The eye’s clear lens plays an important role in the remarkable process of sight. It focuses light—just like a camera’s lens— on the light-sensitive tissue at the back of the eye. The lens adjusts its focus, changing shape so that we can see things clearly both up close and far away. Light is then transformed into nerve signals that travel to the brain, which interprets the light as an image, creating our experience of sight.
The lens is made up of protein and water. As we age, some of the protein may clump together and begin to cloud a small area of the lens. This is a cataract.
Cataracts are one of the leading causes of vision loss among American seniors. Worldwide, they are the number one cause of vision loss.
Seeing the World Through a Cataract
A cataract forms slowly and painlessly. In the beginning, it affects only a small area of the eye, and vision changes might not be noticeable. As it gradually progresses, the cataract grows larger. It clouds the lens and prevents it from focusing properly.
A cataract may change your vision in one of two ways:
- Eyesight becomes blurred, as though you were looking through a cloudy piece of glass or at an impressionist painting. Lights may seem too bright. Halos may appear around them.
- The lens takes on a yellowish-brownish color. This tinting does not affect the sharpness of the image, but makes colors seem faded. Night vision may be poor.
If you have any of the above symptoms, make an appointment to see your eye care provider for a comprehensive exam.
Vigorous exercise and healthy eating may help prevent vision loss.
Are You at Risk for Cataracts?
Your chances of developing a cataract increase as you get older. Other risk factors include being female, a family history of cataracts, eye inflammation or injury, surgery for another eye problem, hypertension, diabetes, smoking, long-term use of steroids, heavy alcohol use and prolonged exposure to the sun’s ultraviolet light.

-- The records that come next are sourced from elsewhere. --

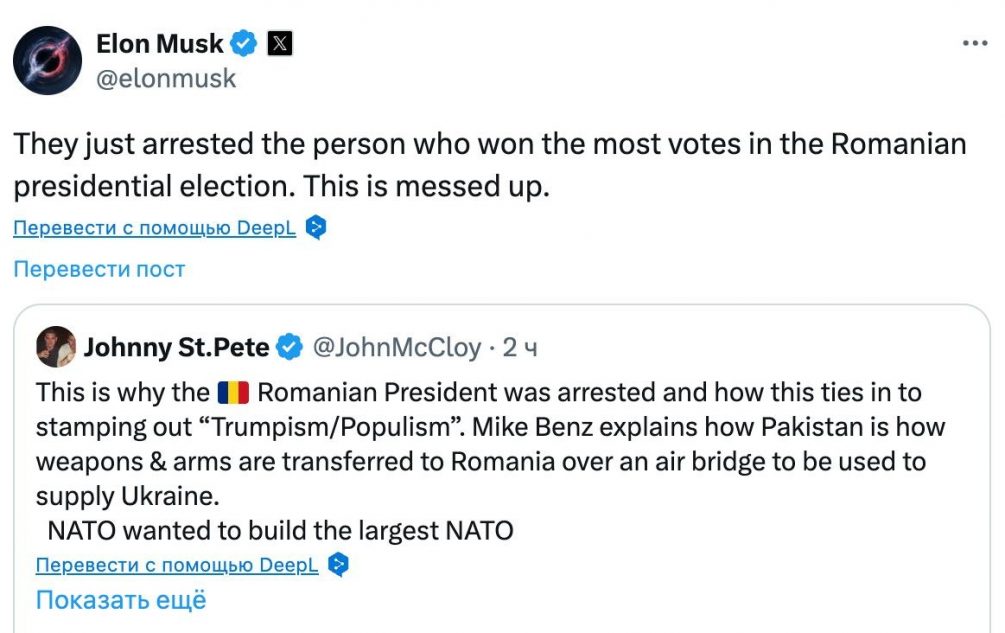Screen dimensions: 1005x633
Task: Click Elon Musk's profile avatar
Action: coord(47,60)
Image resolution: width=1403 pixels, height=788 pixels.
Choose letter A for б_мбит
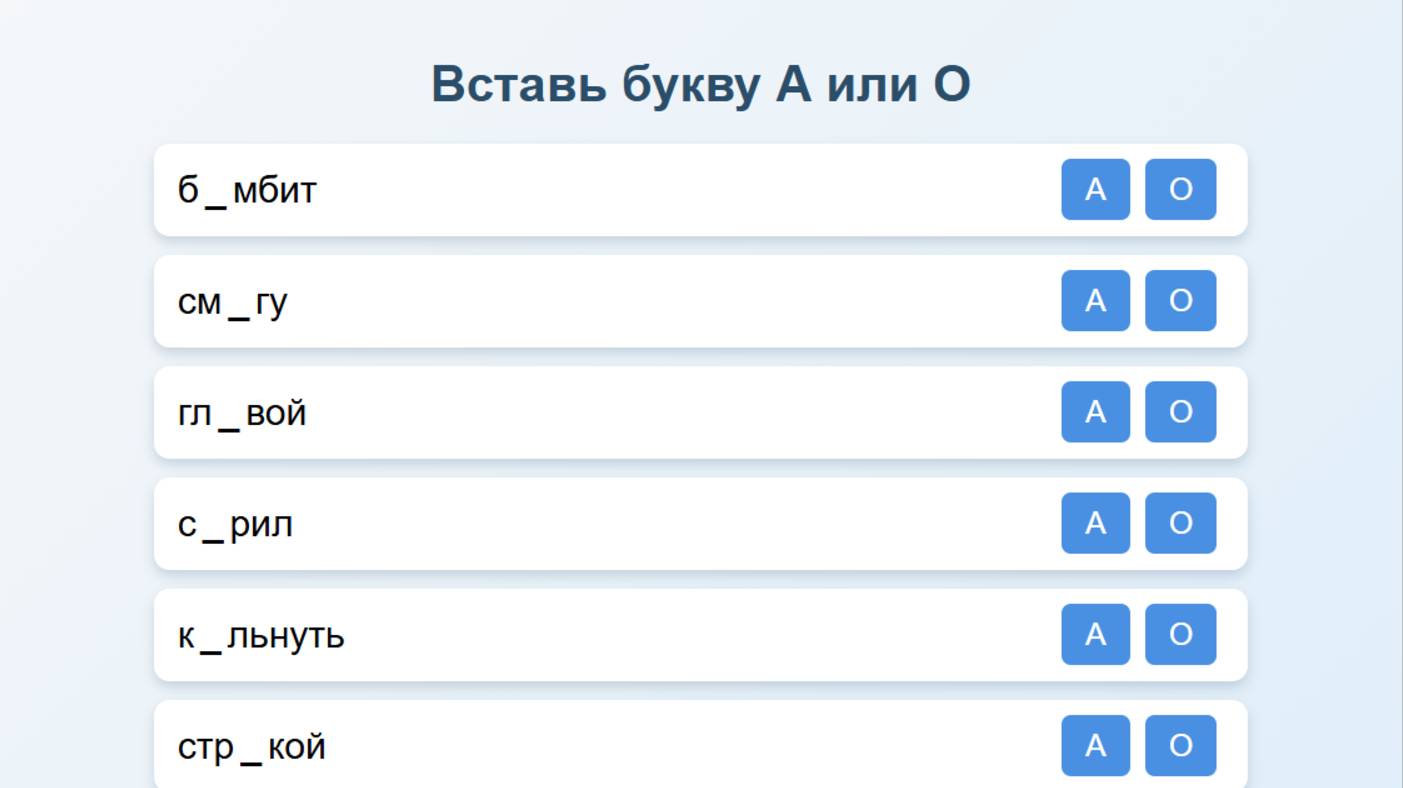pos(1095,189)
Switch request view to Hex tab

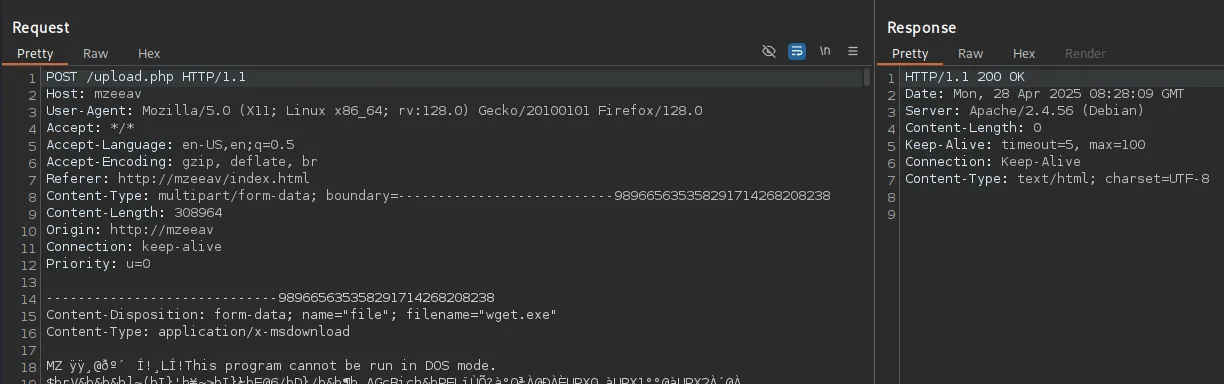click(x=149, y=54)
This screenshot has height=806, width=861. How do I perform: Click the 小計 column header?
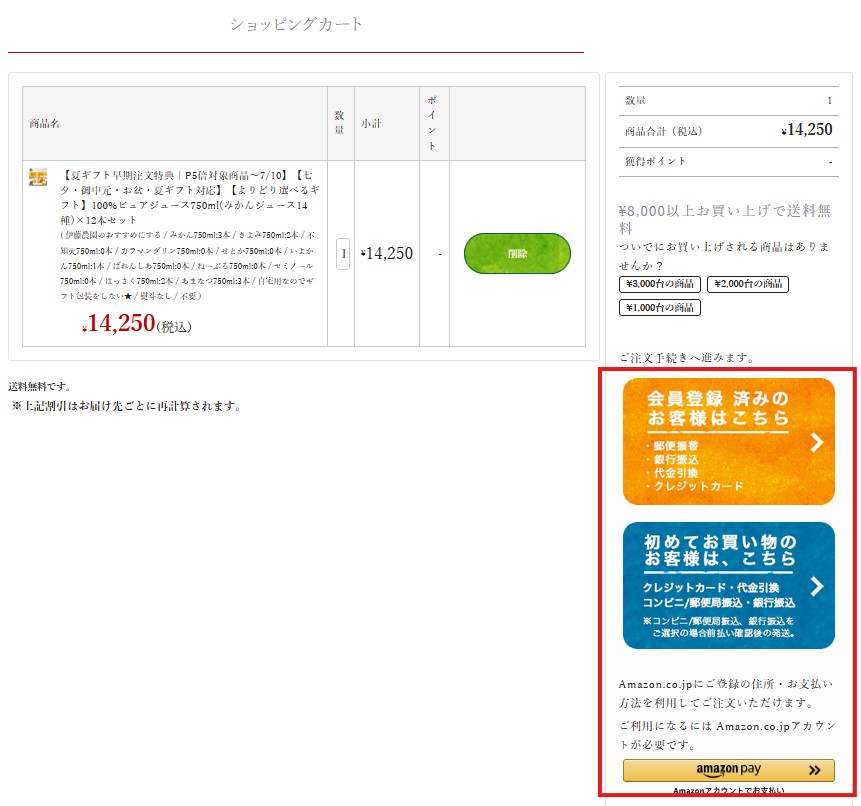click(371, 124)
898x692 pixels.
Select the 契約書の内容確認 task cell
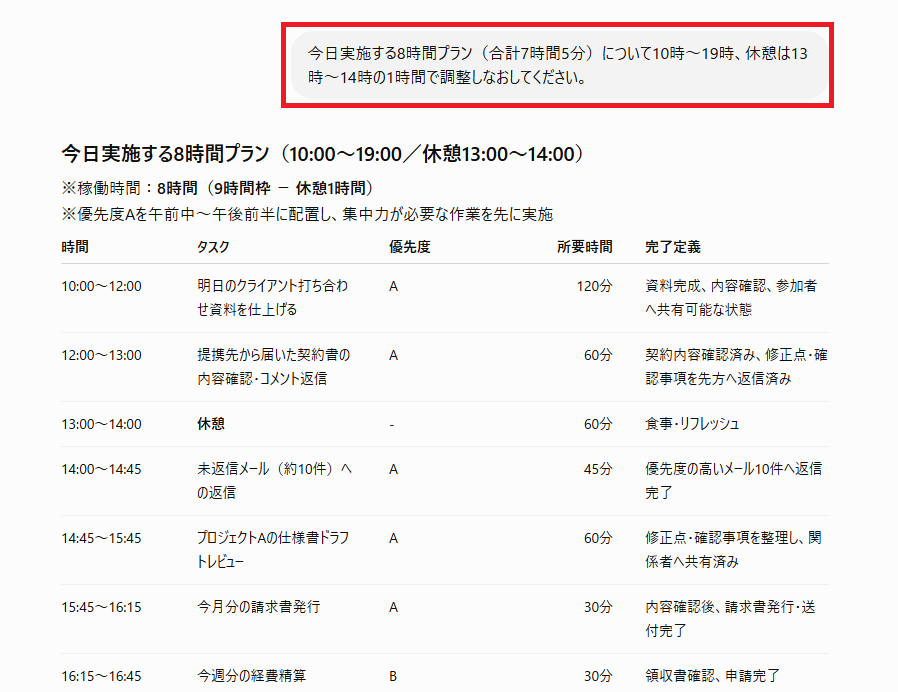[x=274, y=367]
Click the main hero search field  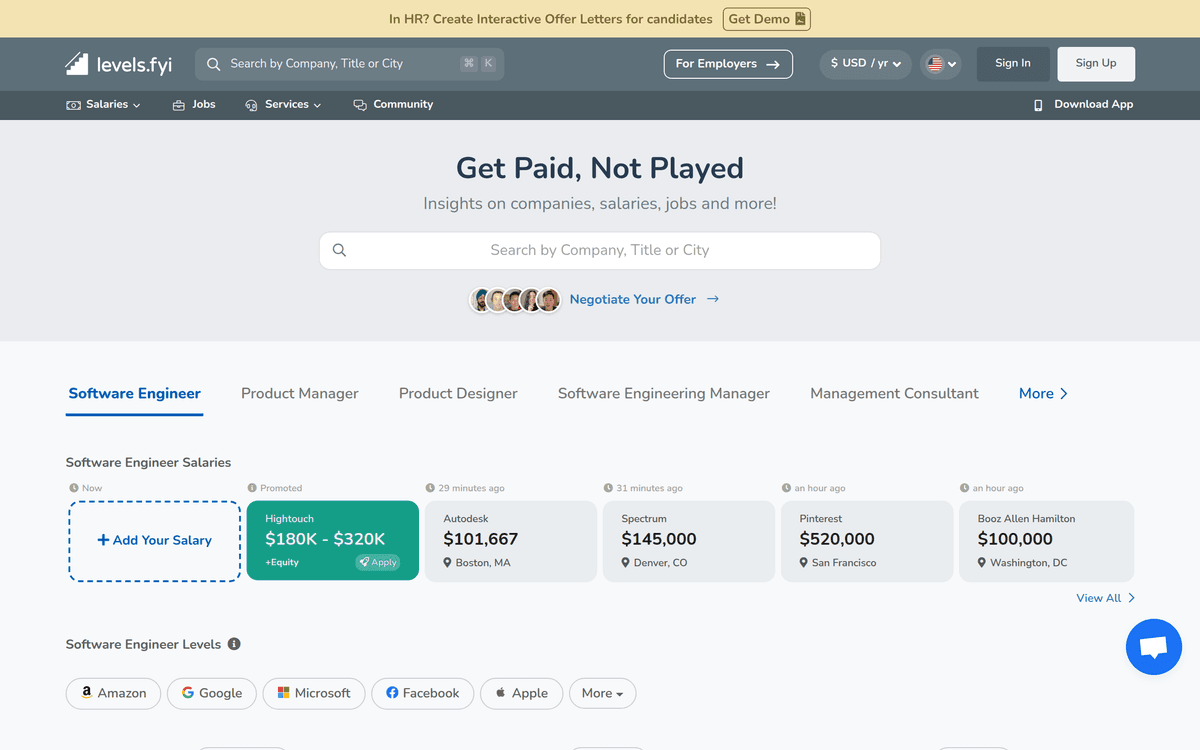[x=600, y=251]
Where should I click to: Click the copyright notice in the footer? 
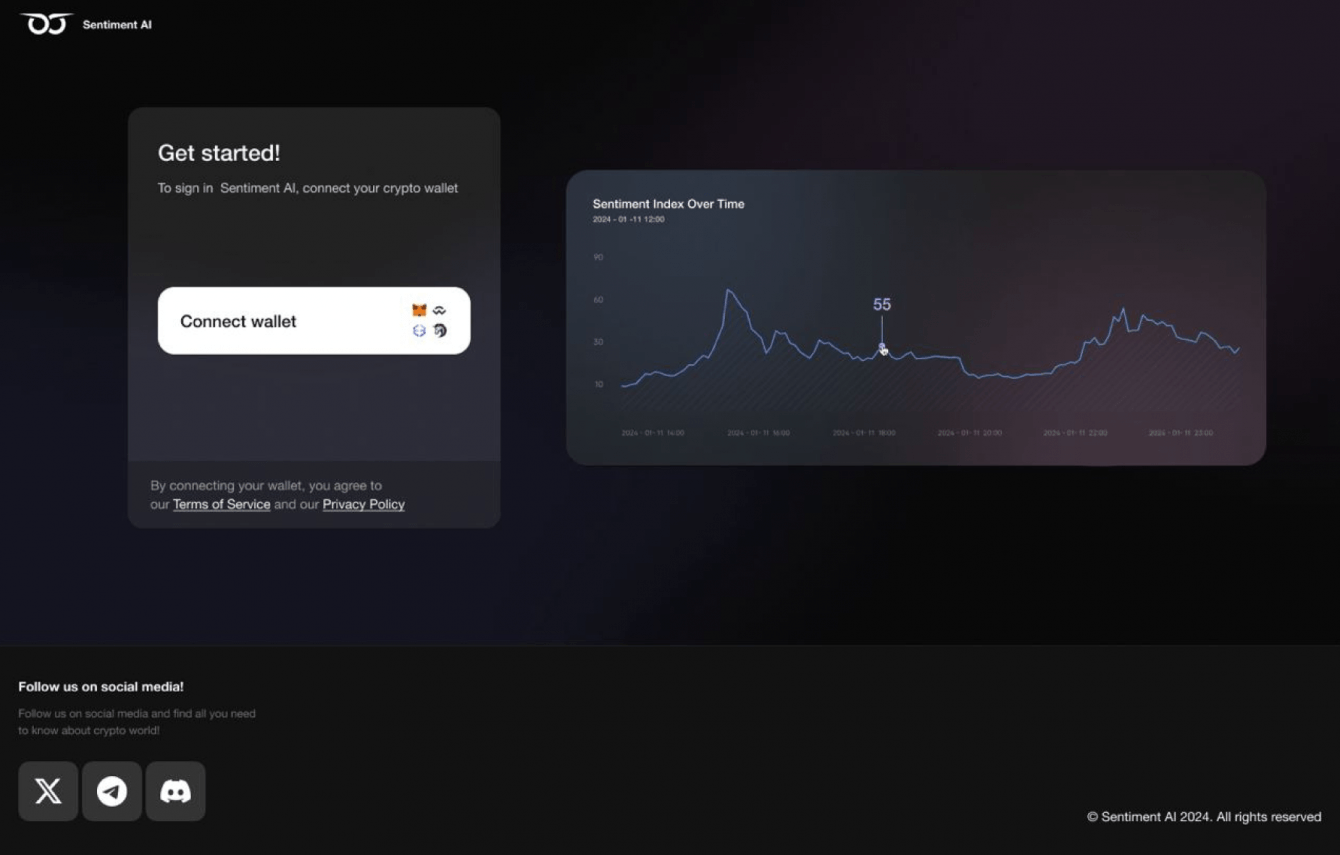click(x=1204, y=817)
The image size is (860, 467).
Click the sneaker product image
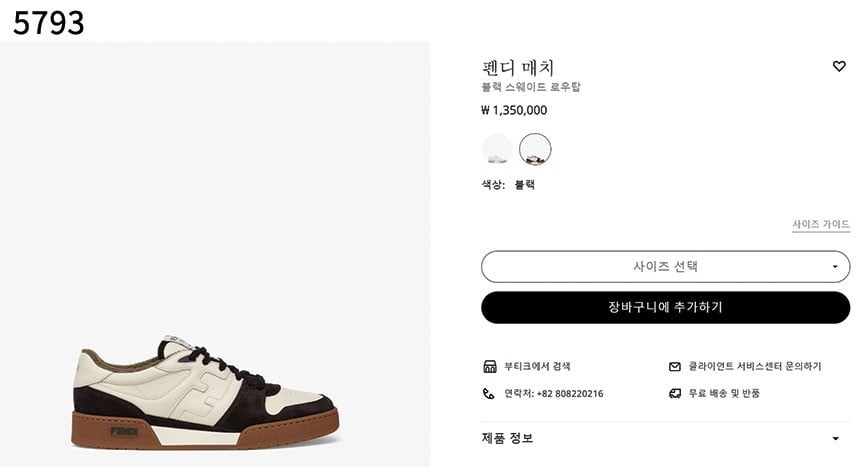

A separate study of over 1,800 women ages 50 to 79 determined that those who followed nationally recommended dietary guidelines most closely had a 37 percent lower risk of cataracts.
Focus on Eye-Healthy Foods
Lutein and zeaxanthin: Brightly colored fruits and vegetables such as broccoli, spinach, kale, corn, green beans, peas, oranges and tangerines.
Essential fatty acids: Fatty fish such as tuna, salmon or herring, whole-grain foods, chicken and eggs.
Vitamin C: Fruits and vegetables, including oranges, grapefruit, strawberries, papaya, green peppers and tomatoes.
Vitamin E: Vegetable oils, almonds, pecans, sweet potatoes, sunflower seeds.
Zinc: Extra-lean red meat, poultry, liver, shellfish, milk, baked beans, whole grains
It’s long been known that ultraviolet (UV) radiation from the sun can harm eyes.